Live Report: Otoboke Beaver + Drinking Boys And Girls Choir
The Fleece, Bristol, 10.05.2023
I’m a big fan of three-piece bands. There’s something so very tight and compact about these reduced numbers that produce a sound which is devoid of any excess fat and packs a hefty punch, and that’s exactly what South Korea’s Drinking Boys And Girls Choir deliver. Hailing from Daegu, South Korea, they’re a buoyant bunch who deliver songs that’d make the perfect soundtrack to various skateboard stunts (whilst consuming some choice alcoholic beverages). The three-pronged vocal attack makes for an arresting experience as bassist Meena Bae covers every inch of the stage while drummer Myeong-jin Kim deftly mixes up rhythms. Over the past decade, the band have blazed through four guitarists, but I hope they stick with number five because Megan Nisbet is a cracking vocalist who can also deliver a gnarly solo (or two). It’s the band’s last night on the Otoboke Beaver tour, so there’s an end-of-term vibe to proceedings, but the band are all business and delivers an enjoyable, energetic set.
On every tour of the UK, Japan’s Otoboke Beaver have built on previous successes and, as the sell-out shows on this jaunt testify, they’ll soon have to graduate to bigger venues. That would be thoroughly deserved because their career has been characterised by an uncompromising ethic, yet if they did play larger halls I’m sure that they’d lose a certain something. Such is the confrontational nature of their music, that this is one show that’s best experienced up close and personal, in a clammy venue with the ceiling dripping sweat and the band hurling all sorts of sonic obscenities in your direction. That’s exactly what they deliver tonight and, as soon as the first chord of YAKITORI rings out (and I mean the very first chord), the crowd erupts like a primed bomb with plenty of moshing and slam-dancing. With the band locking in tightly, their chaotic-but-controlled ethos can be quite disorientating and you get the feeling that their sound is teetering of the edge of a canyon, but it’s testament to their skill that they keep it permanently poised in such a position throughout the entire show.

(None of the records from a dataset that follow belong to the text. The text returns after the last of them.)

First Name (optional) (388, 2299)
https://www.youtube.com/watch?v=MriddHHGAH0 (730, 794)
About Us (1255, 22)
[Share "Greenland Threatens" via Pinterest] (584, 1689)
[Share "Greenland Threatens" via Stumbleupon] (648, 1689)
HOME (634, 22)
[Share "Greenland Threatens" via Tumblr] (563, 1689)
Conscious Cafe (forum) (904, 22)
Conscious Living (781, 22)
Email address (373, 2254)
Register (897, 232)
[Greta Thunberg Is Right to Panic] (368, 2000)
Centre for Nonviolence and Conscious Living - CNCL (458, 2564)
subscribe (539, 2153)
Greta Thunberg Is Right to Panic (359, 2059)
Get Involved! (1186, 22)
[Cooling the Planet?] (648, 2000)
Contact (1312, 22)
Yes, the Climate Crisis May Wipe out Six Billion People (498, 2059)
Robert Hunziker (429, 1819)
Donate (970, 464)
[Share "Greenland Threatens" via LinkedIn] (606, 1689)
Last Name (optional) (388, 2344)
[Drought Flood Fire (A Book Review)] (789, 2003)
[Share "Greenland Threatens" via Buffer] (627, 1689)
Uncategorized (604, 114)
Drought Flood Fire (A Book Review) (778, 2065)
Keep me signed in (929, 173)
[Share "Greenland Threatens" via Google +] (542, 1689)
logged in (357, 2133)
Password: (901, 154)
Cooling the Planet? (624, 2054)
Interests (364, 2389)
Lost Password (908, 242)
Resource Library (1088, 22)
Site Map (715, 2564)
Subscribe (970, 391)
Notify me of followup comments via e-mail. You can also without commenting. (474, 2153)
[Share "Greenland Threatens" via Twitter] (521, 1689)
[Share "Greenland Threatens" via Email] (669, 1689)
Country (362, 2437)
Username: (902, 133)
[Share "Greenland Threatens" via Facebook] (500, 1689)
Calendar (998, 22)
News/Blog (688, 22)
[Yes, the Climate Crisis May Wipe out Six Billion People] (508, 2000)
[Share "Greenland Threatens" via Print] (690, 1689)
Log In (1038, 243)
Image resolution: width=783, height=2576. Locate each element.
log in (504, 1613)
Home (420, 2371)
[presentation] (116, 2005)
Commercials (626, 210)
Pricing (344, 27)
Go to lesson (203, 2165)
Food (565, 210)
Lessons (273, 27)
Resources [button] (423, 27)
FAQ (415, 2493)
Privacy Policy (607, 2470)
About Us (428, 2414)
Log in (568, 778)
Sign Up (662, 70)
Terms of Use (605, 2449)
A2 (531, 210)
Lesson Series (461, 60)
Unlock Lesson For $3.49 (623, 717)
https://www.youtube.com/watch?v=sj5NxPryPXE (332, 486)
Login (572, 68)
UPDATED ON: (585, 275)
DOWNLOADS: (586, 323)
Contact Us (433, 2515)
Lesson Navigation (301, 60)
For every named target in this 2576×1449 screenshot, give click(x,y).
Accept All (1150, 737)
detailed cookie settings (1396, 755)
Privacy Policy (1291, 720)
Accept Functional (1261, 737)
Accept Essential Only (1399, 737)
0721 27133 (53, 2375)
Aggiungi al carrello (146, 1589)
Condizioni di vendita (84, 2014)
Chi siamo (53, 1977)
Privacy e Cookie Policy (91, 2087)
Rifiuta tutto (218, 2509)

Otoboke Beaver are an irrepressible force of nature, and 22 tracks performed in one frenetic hour should tell you all you need know. Guitarist Yoyoyoshie is like a younger Angus Young (after imbibing amphetamines) and writhes rhythmically whilst pulling some impossible sounds from her instrument. However, star of the show is drummer Kahokiss who plays with her foot in a brace, but you’d never guess; her timing remains impeccable, and she’s ably supplemented by bassist Hiro-Chan. What I really miss from the band’s early days is vocalist Accorinrin’s guitar playing, as it made a nice foil to the more expansive playing of Yoyoyoshie, but on the flip side it’s allowed her to become unfettered and to get up close and personal with the crowd. Tonight’s set is a career-spanner with older tracks rubbing shoulders with the new and, with the songs delivered in quick succession, offers little in the way of respite, only adding to the feeling of urgency. あなたわたし抱いたあとよめのめし (Anata Watashi Daita Ato Yome No Meshi) brings the set to a shuddering conclusion, ensuring no one leaves disappointed.